S. R. : Oui, bien sûr, mais il ne faut pas que l’industrie soit de près ou de loin impliquée dans la décision ni qu’elle puisse influencer de quelque manière que ce soit les décisions politiques. La stratégie à adopter c’est de prélever une taxe sur l’industrie du tabac. Il existe de nombreux moyens de récupérer de l’argent provenant de l’industrie du tabac pour compenser les dégâts. S’assurer qu’elle ne pratique pas « l’évitement » fiscal serait déjà un excellent début. Il serait aussi nécessaire, même sur un plan purement symbolique, de faire évaluer le coût par les caisses d’assurance maladie et d’envoyer la facture aux cigarettiers. En effet, ces derniers continuent de faire subir un dommage à l’individu et à la collectivité qui pourrait juridiquement être compensé. Dans cet esprit, j’ajoute que, depuis 2003, une nouvelle dynamique a été enclenchée par la CCLAT où la notion d’addiction a été introduite, ce qui ouvre de nouvelles perspectives pour les plaignants.

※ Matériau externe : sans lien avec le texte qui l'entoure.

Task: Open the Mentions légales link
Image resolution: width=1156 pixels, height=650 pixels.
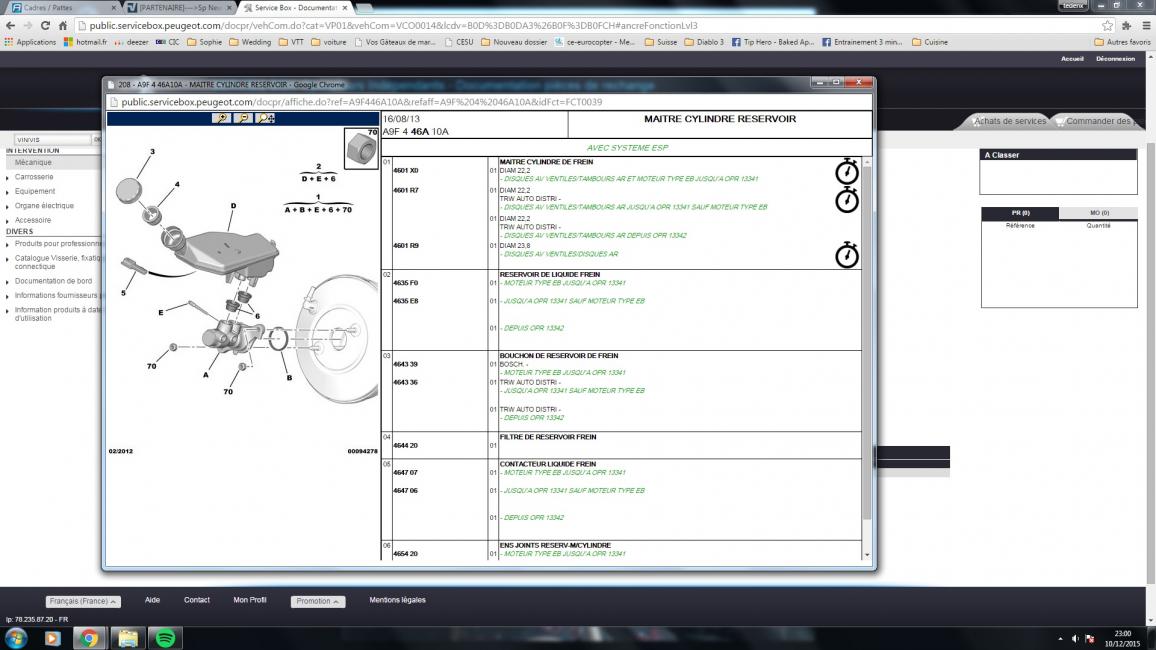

Dans le cadre de futurs procès intentés contre les industriels du tabac, les associations auraient tout intérêt à se porter partie civile.

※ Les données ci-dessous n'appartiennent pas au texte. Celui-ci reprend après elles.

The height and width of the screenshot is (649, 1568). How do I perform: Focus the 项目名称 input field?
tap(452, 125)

É & C : Comment le ministère de la Santé, garant de la santé publique, et le ministère du Budget, captateur d’une partie des revenus de la vente d’un cancérogène reconnu, peuvent-ils éthiquement cohabiter sur cette question qui les divise ? Dans son ouvrage paru récemment, le journaliste Matthieu Pechberty8 parle même de schizophrénie de l’État, partagez-vous ses propos ?

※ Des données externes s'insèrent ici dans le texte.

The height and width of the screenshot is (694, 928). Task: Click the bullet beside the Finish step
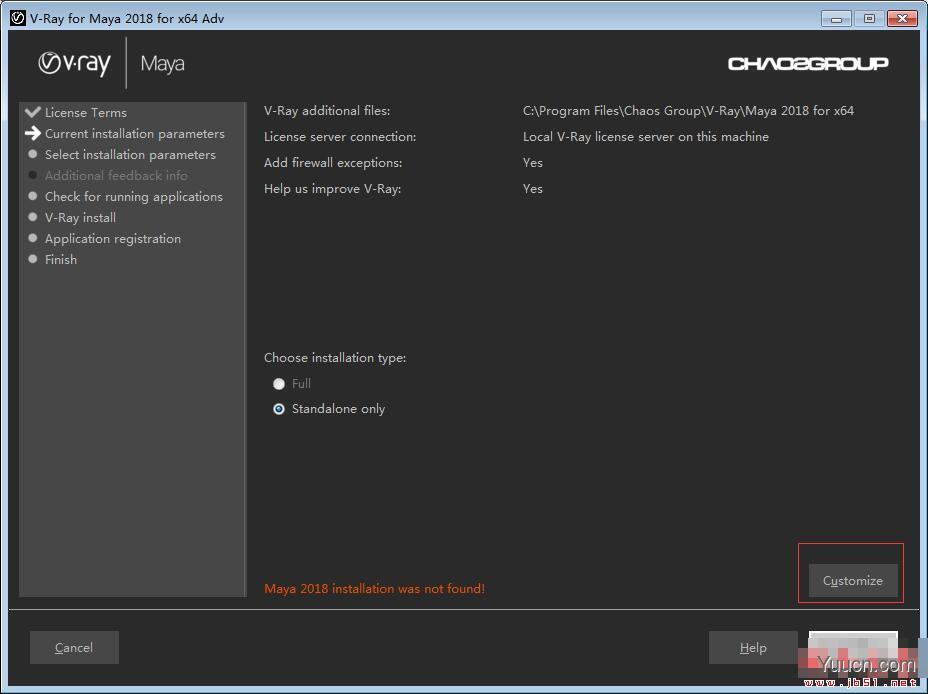pyautogui.click(x=33, y=259)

S. R. : Cette schizophrénie existe depuis toujours ! Or elle n’a pas lieu d’être, puisque la France a ratifié la CCLAT et s’est engagée à la mettre en place. L’engagement de la France implique les ministères des Finances, de l’Industrie et du Commerce, ils ont tout autant l’obligation de transposer les dispositions de la CCLAT. Il n’y a donc aucune raison légitime pour que d’éventuelles dissensions perdurent entre les ministères. On peut donc légitimement s’interroger sur l’absence de volonté politique coupable affichée par les gouvernements successifs pour rendre effectives ces mesures. Il n’y a pas de politique contre le tabac qui s’inscrive véritablement dans le temps long, elle dépend largement du bon vouloir de l’Élysée qui s’oppose régulièrement sur ce sujet à son ministère de la Santé, que l’on soit dans un gouvernement de droite ou de gauche, car les lobbys du tabac sont proches, très proches de toute forme de pouvoir que ce soit médiatique ou politique.